→ **Task description**:
All lines from the one holding "Image resolution: width=1011" through the last line of the entries below must be transcribed exactly, and no others. Pictures do not go in.

BEGIN

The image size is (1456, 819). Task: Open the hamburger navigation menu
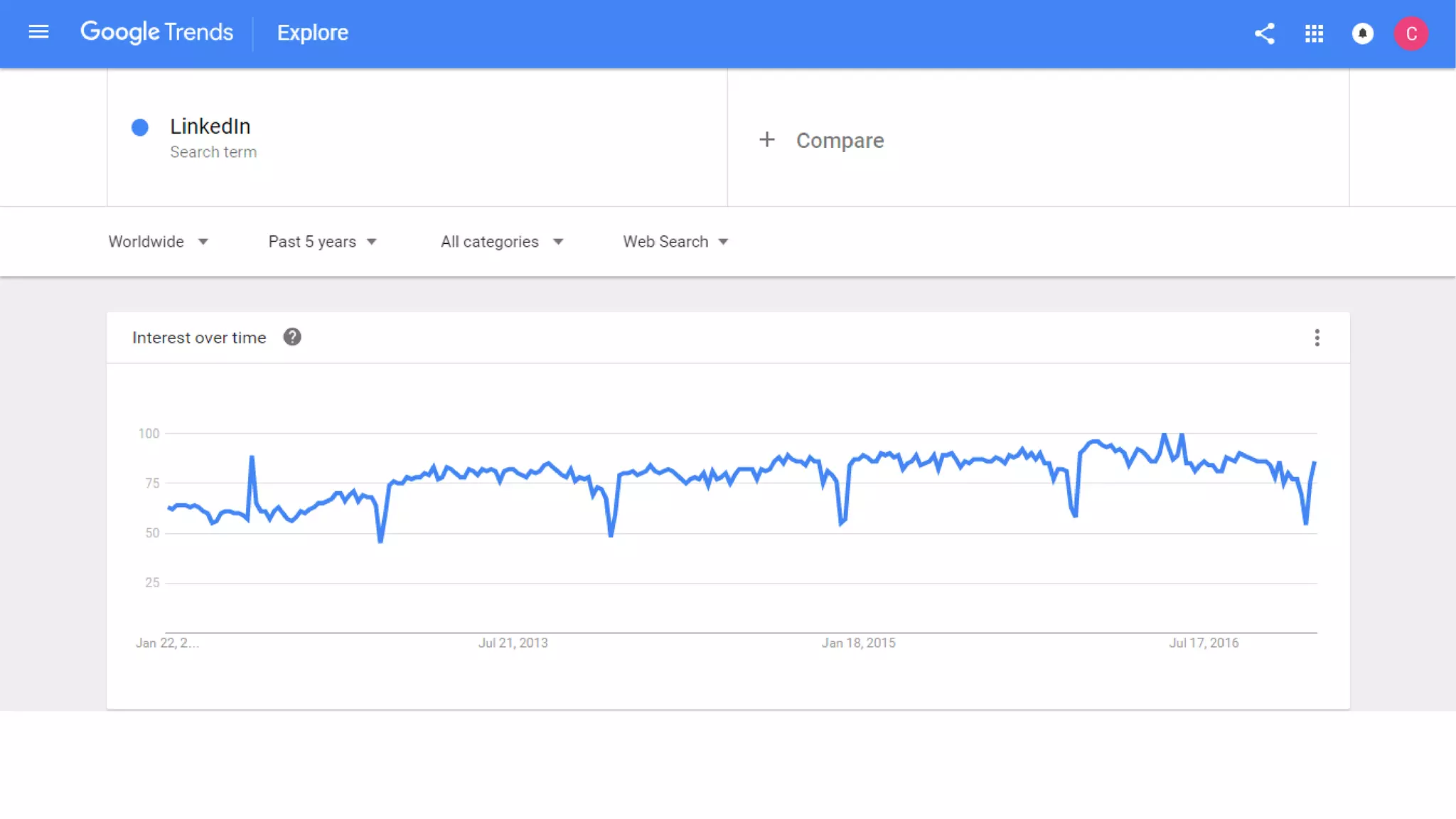[38, 32]
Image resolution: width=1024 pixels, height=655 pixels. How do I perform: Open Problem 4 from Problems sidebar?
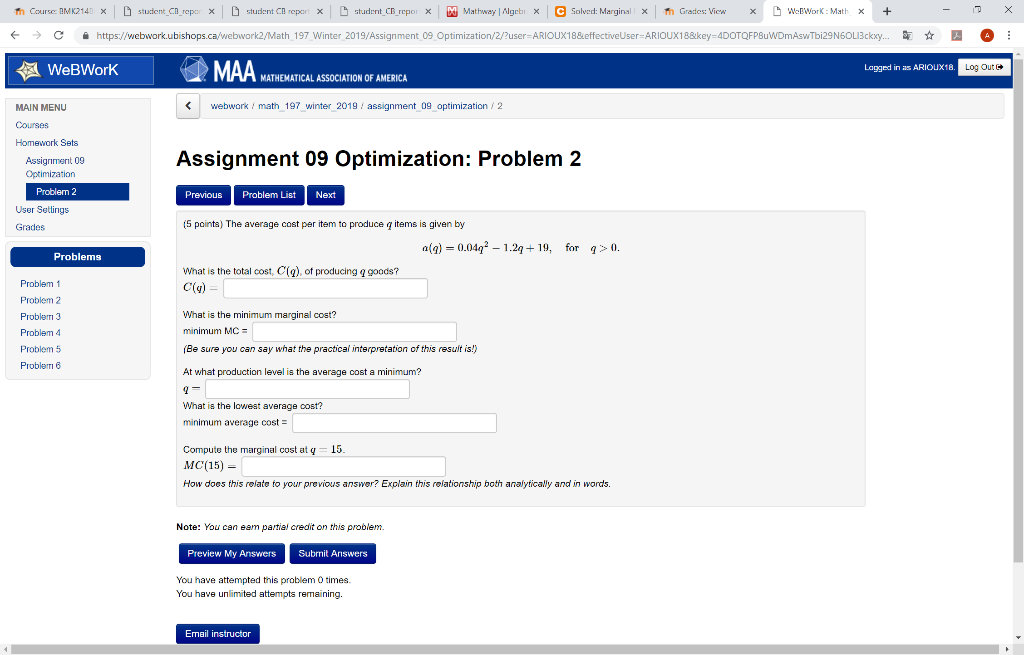[x=40, y=332]

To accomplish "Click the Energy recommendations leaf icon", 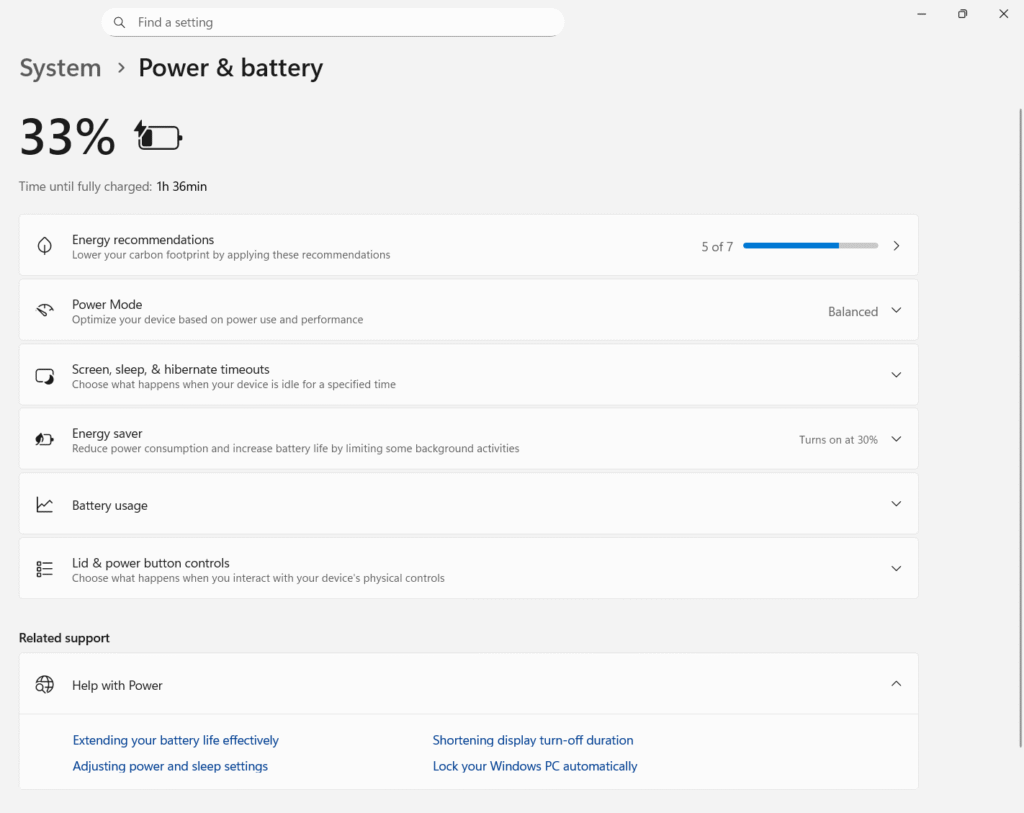I will point(44,245).
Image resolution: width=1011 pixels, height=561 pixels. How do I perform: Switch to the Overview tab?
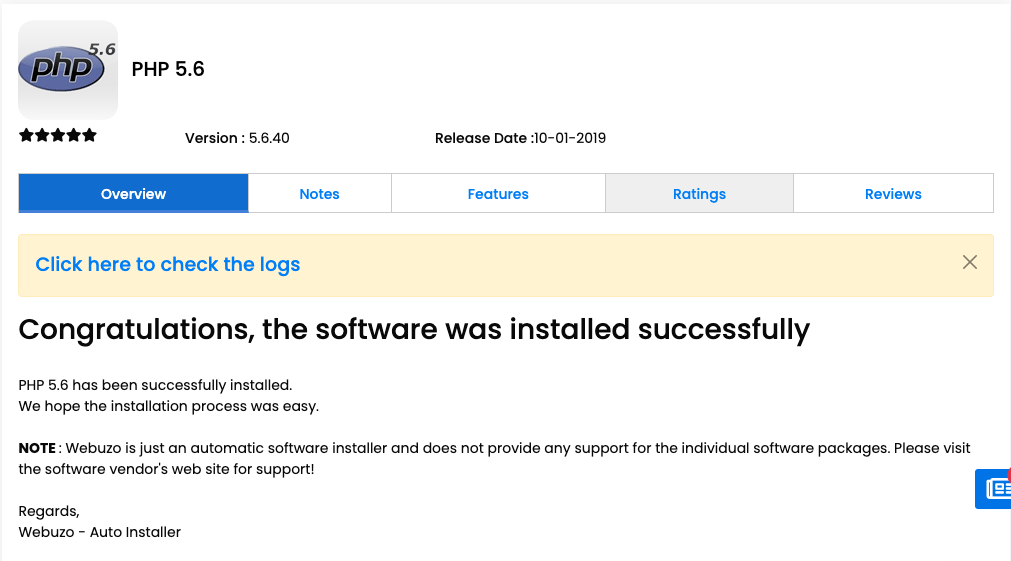[133, 194]
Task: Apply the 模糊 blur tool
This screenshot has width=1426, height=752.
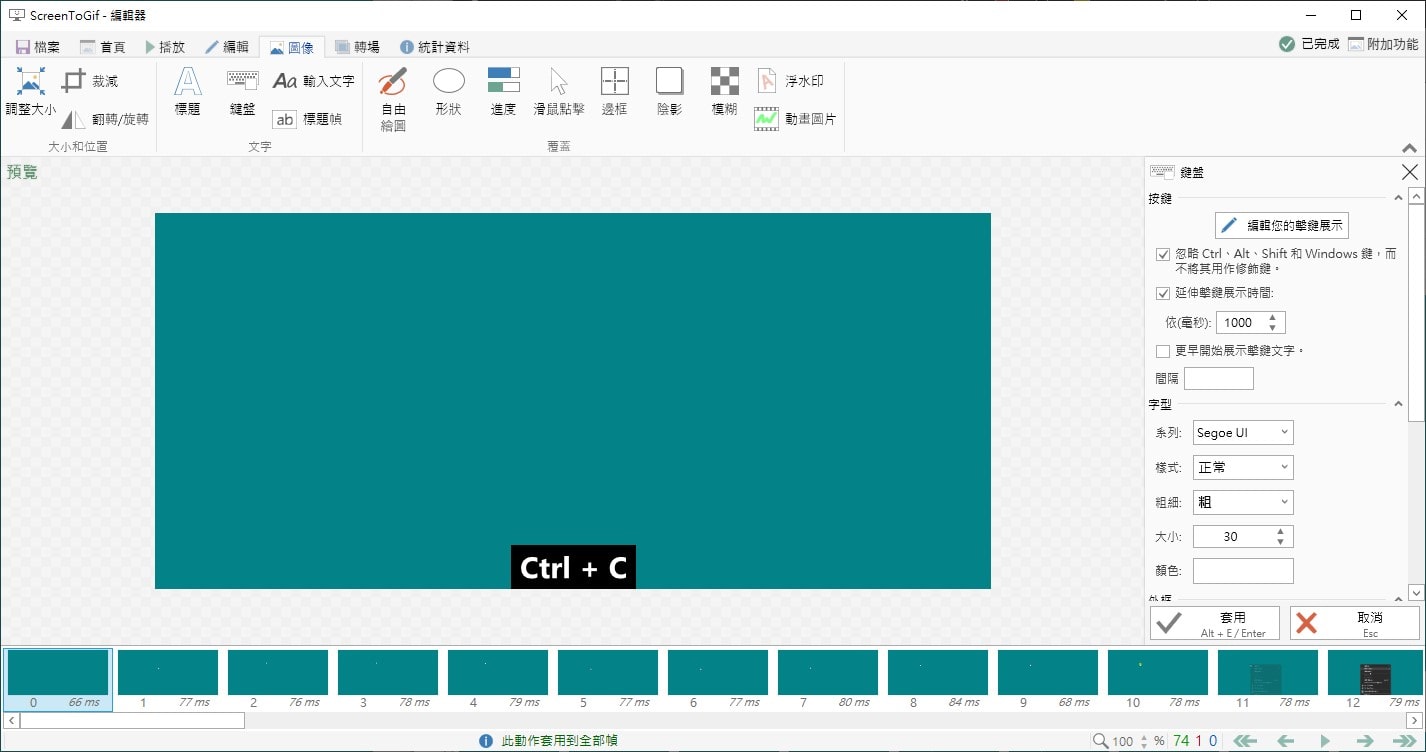Action: click(x=722, y=90)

END

→ **Reply to the task**:
Image resolution: width=1011 pixels, height=561 pixels. How do I perform: Switch to the Overview tab?
[133, 194]
Task: Apply the 模糊 blur tool
This screenshot has width=1426, height=752.
Action: click(x=722, y=90)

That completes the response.